**REQUIRED TASKS**
**a)** In the Spector passage, reproduce word for word the portion starting at "After the fight, Smith" and ending at "for once speechless.".
**b)** Please condense the paragraph of the Spector passage that begins "In the eighteen months since" into a short bulleted list that keeps its main facts.
Start of EXERCISE PASSAGE
After the fight, Smith took the party to Trader Vic’s for dinner. Sitting in the restaurant, three tables away, was Frank Sinatra, who had an interest in Warner Bros. through his Reprise label. “He sent a message to me, saying, ‘What are you doing with those creeps?’” remembers Smith. “I went over and said, ‘These creeps have each sold more with their last release than you have with your last two.’ He said, ‘I think I’d better come over and say hello.’ He came over and just blew them all away—Hi, guys, bang, bang, bang…” Spector, in the presence of one of his idols, was for once speechless.
Whatever Spector’s eccentricities, Smith and Ostin were confident that he would deliver the goods. “Phil had a fantastic reputation as a producer,” Smith says. “We didn’t need the cachet. I felt he still had a shot. It’s not like he’d been living in a cave—well, he had been living in a cave, but he’d been aware of what was happening in music. We felt if he was willing to put his name on the line, we’d just as soon bet on him than on two new acts, which is what the cost would be. No sure thing, but we’d rather lose with Phil Spector than somebody else.”
But Spector was apparently in no hurry to deliver on his end of the deal. Another, more enticing, proposition had come his way.
In the eighteen months since he and Spector had last worked together, things had gone from bad to worse for John Lennon. He had been engaged on two legal fronts, fighting for the right to remain in America, and crisscrossing America with Yoko in her attempts to gain custody of her daughter Kyoko. Demoralized by the bad reviews and sales of Some Time in New York City, he recorded a more overtly commercial album, Mind Games (that would be released in November 1973), then took to his bed once more, drinking heavily to anesthetize his unhappiness. In March 1973 the Lennons severed their relationship with Allen Klein as their business manager, apparently feeling that Klein had been neglecting them (it would take a flurry of lawsuits and a payoff of $4.2 million to make the divorce absolute).
End of EXERCISE PASSAGE
Start of RECORD SET
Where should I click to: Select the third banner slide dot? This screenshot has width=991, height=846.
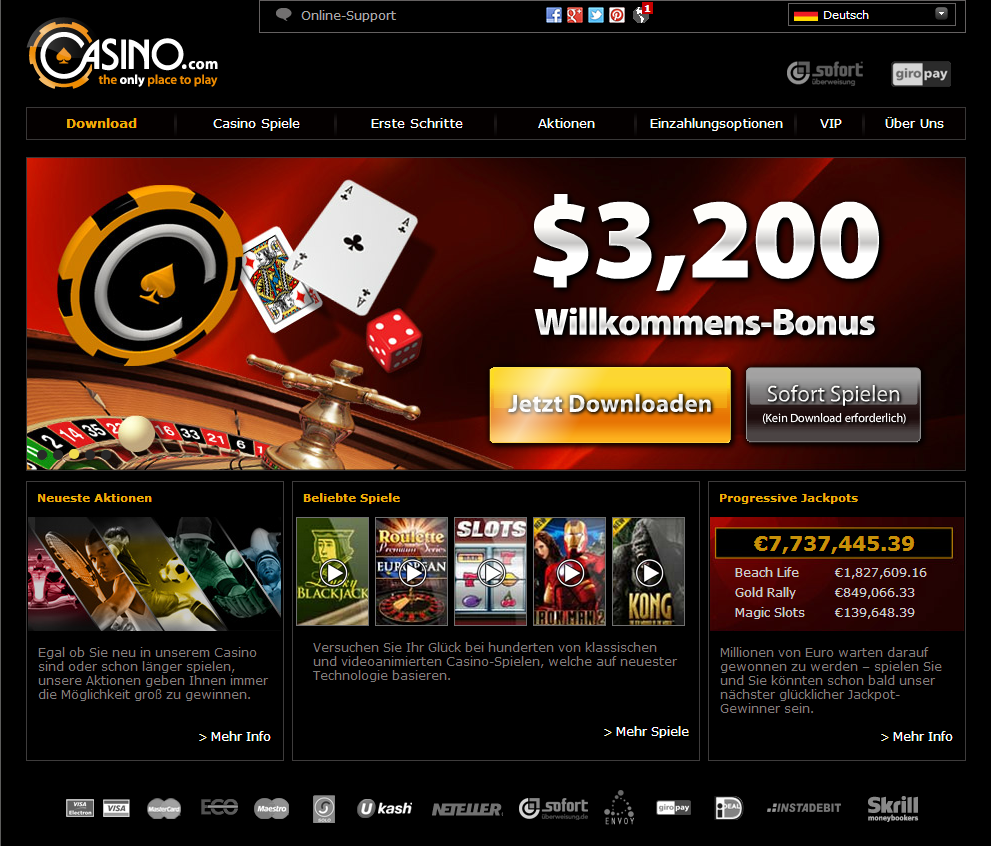75,454
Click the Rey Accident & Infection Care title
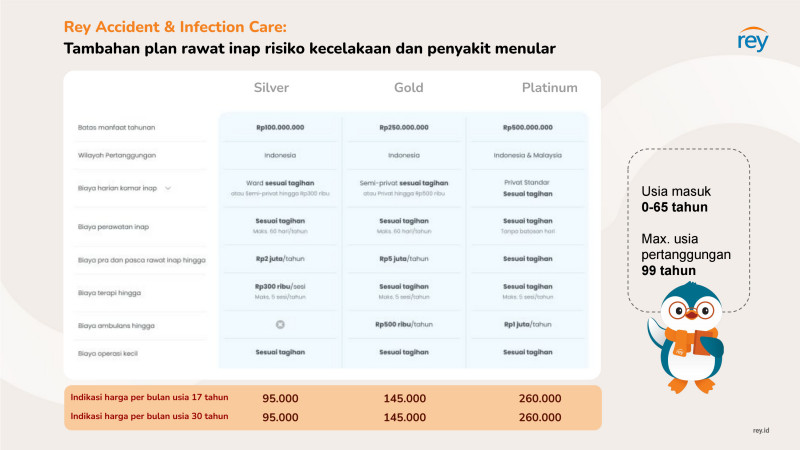This screenshot has height=450, width=800. pyautogui.click(x=175, y=27)

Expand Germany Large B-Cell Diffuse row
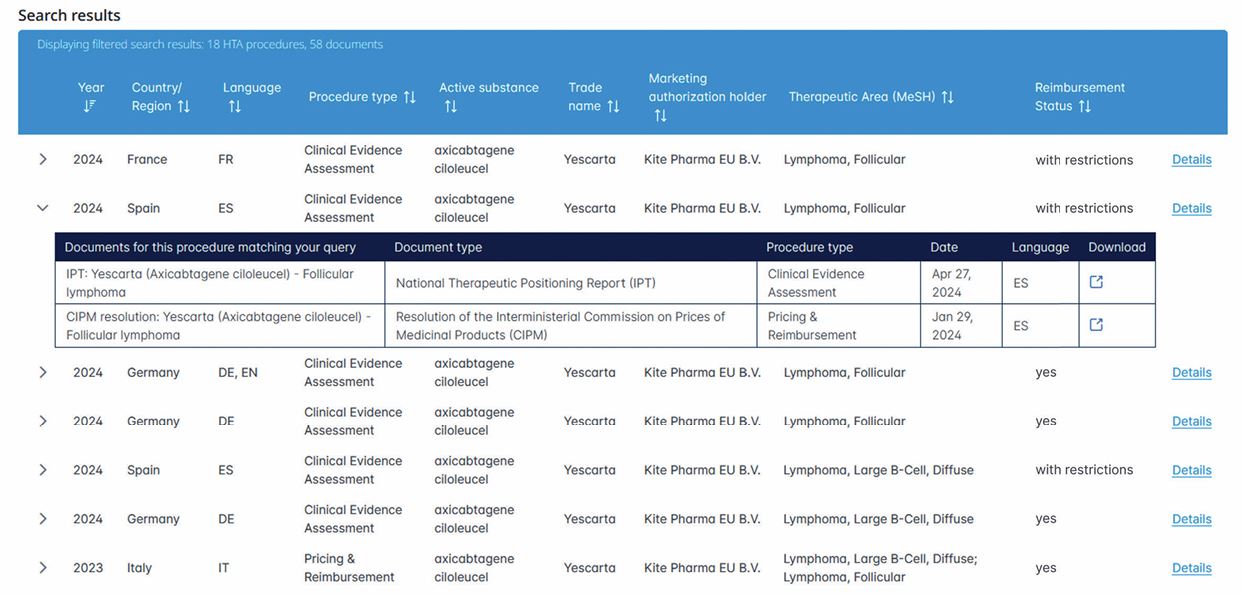click(43, 519)

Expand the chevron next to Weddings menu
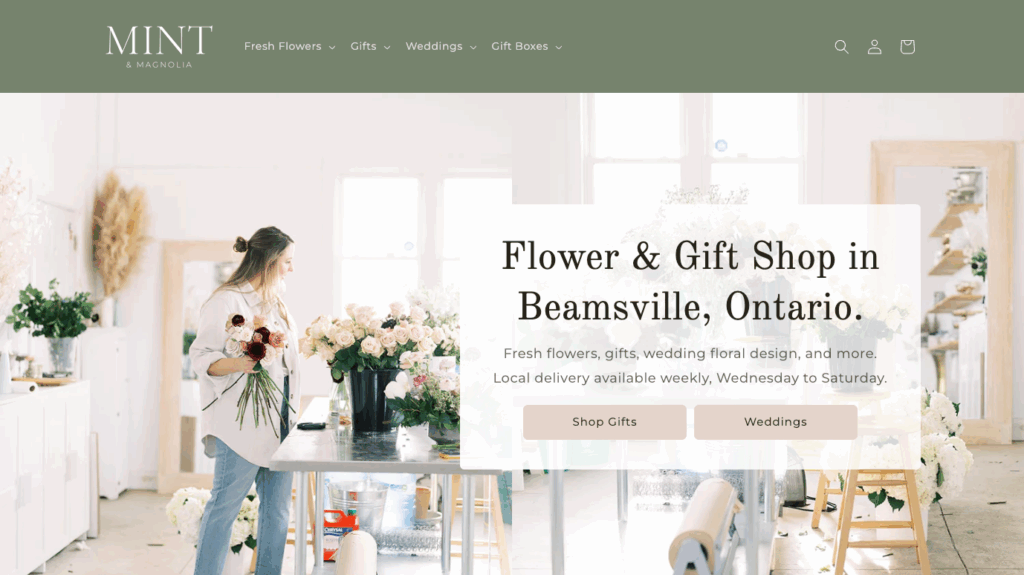click(473, 47)
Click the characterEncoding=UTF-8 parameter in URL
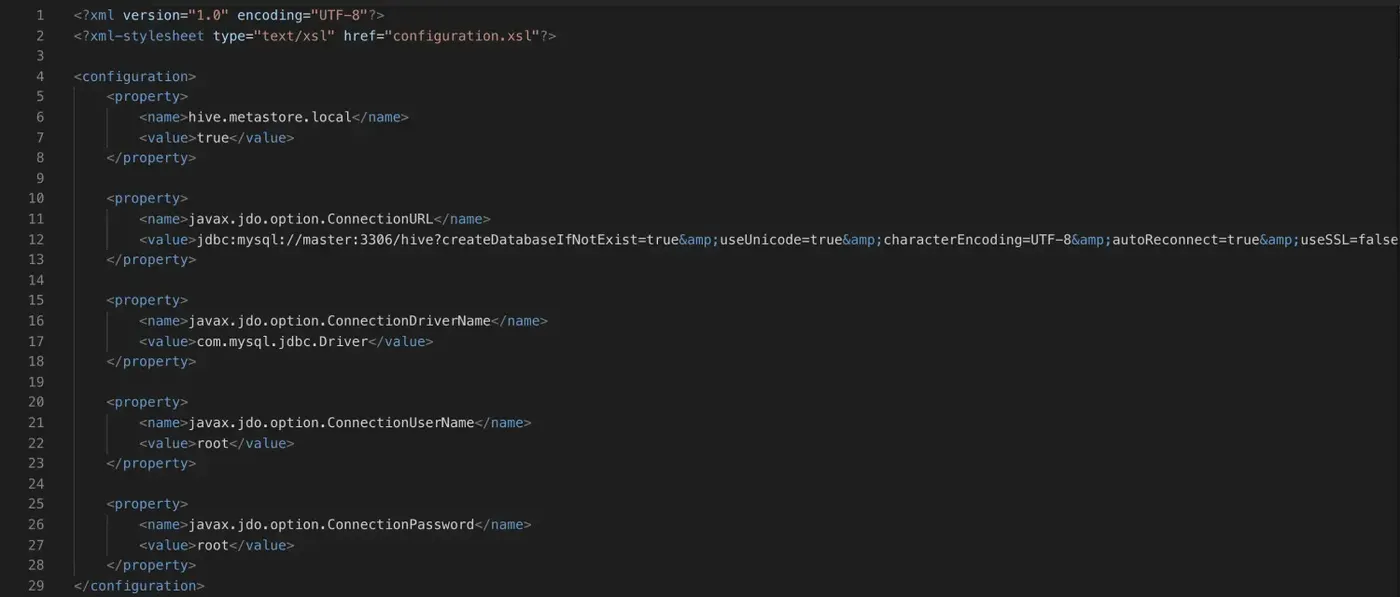The width and height of the screenshot is (1400, 597). click(977, 239)
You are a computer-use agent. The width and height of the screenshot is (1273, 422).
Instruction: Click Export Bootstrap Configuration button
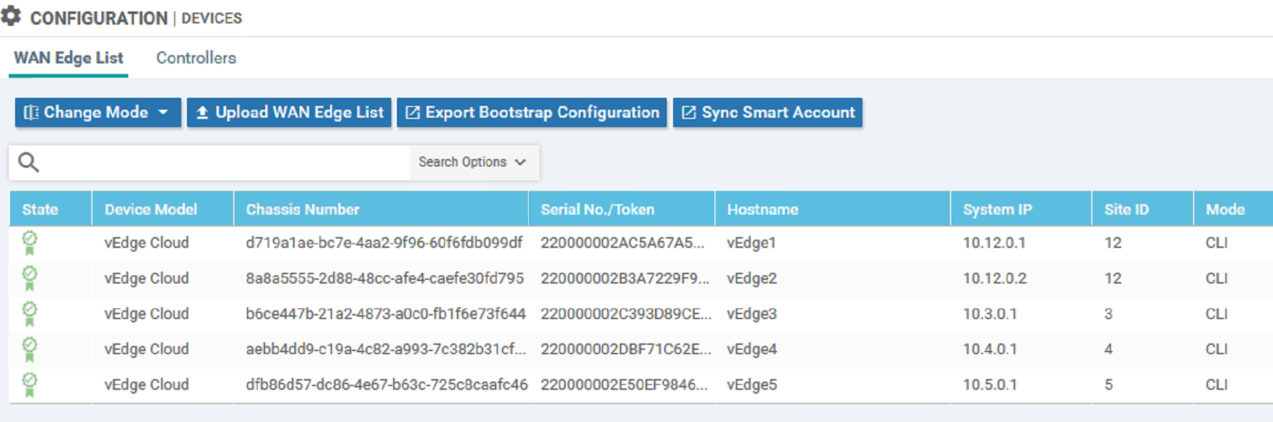[532, 113]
End of RECORD SET
**SOLUTIONS TO THE EXERCISE**
**a)**
After the fight, Smith took the party to Trader Vic’s for dinner. Sitting in the restaurant, three tables away, was Frank Sinatra, who had an interest in Warner Bros. through his Reprise label. “He sent a message to me, saying, ‘What are you doing with those creeps?’” remembers Smith. “I went over and said, ‘These creeps have each sold more with their last release than you have with your last two.’ He said, ‘I think I’d better come over and say hello.’ He came over and just blew them all away—Hi, guys, bang, bang, bang…” Spector, in the presence of one of his idols, was for once speechless.

**b)**
- In the eighteen months since John Lennon last worked with Spector, things went from bad to worse for him.
- He was engaged on two legal fronts. He was fighting for the right to remain in America, and he was crisscrossing the country with Yoko as she tried to gain custody of her daughter Kyoko.
- The bad reviews and sales of Some Time in New York City demoralized him. He then recorded the more commercial Mind Games, released in November 1973.
- Afterward he took to his bed again and drank heavily.
- In March 1973 the Lennons cut ties with Allen Klein as their business manager, apparently feeling neglected. A flurry of lawsuits and a $4.2 million payoff were needed to make the split absolute.